Shine a bright light up in that tight gap between the converter and plate, towards those six bolts way up near the center of the plate to look for tiny hairline cracks.
Now, slide forward to the front of the engine to where the crank, serpentine belt, radiator, etc. are located.
Put a large ratchet with a 15/16" or 24mm socket on that bolt that's in the center of the crank pulley and turn it 45° to 90° or one ratchet pull or whatever you wanna make it. The exact degrees doesn't matter at all. You're just rotating it to see the parts you couldn't.
Slide back to where you were so you can look up through the inspection hole and look again for cracks. You'll notice that the penís you drew on the flex plate is no longer in that same position because the flex plate turned. All good.
Inspect for cracks.
When you've looked enough, slide back up to the front of the engine and use the ratchet to turn the engine another 45° to 90° or one ratchet pull or whatever you wanna make it.
Slide back to your inspection hole
Turn the crank, inspect, etc.
Repeat until that penís on the plate is back in view, indicating that you've turned the engine a full rotation, plus or minus a few degrees, and have inspected all around the plate for cracks.
*NOTES*
If your splash shield is in place, you can remove it to access the crank pulley from underneath. It's just four bolts. Or, you can get out from under the car and reach down from the top of the engine bay to turn the crank. I think from underneath is easier.

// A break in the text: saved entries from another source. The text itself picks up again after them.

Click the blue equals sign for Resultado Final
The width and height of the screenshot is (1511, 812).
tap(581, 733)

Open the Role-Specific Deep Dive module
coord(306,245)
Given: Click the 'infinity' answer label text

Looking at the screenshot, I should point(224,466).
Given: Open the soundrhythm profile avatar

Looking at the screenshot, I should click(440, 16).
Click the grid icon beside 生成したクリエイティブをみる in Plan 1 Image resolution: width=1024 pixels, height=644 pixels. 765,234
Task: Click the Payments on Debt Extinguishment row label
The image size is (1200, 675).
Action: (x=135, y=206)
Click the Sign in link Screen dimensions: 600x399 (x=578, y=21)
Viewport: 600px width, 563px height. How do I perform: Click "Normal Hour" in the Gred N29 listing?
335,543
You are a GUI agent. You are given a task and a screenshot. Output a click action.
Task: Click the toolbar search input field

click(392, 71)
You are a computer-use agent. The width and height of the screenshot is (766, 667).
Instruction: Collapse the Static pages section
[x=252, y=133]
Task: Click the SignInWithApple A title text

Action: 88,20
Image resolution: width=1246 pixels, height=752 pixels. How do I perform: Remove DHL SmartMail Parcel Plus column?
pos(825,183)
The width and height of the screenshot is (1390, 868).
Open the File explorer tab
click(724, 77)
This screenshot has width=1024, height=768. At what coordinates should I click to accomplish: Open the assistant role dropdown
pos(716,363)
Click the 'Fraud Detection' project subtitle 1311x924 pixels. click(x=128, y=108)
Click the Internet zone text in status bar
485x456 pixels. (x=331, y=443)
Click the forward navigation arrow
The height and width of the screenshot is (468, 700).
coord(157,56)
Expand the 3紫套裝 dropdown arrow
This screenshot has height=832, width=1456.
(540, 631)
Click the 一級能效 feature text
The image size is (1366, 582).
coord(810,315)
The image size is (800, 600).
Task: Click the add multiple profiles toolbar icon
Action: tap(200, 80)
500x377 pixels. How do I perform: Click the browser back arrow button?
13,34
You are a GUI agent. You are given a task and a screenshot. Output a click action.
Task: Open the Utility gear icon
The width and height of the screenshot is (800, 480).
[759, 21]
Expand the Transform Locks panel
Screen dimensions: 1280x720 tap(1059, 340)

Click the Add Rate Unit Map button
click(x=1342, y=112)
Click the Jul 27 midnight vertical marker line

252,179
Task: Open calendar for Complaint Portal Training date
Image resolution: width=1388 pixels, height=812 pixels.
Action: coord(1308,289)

The engine will be easier to turn at some points and harder at others. It might start out turning easy then feel like it just locks up, maybe tries to turn backwards against you. It's not locked up and you are not damaging anything. It is just because you are on a compression stroke of one of the cylinders. Just pull harder and more steadily on the ratchet and hold for a few seconds. The compression will bleed off and it'll turn and stay where you turned it. You're not turning it much at a time, anyway.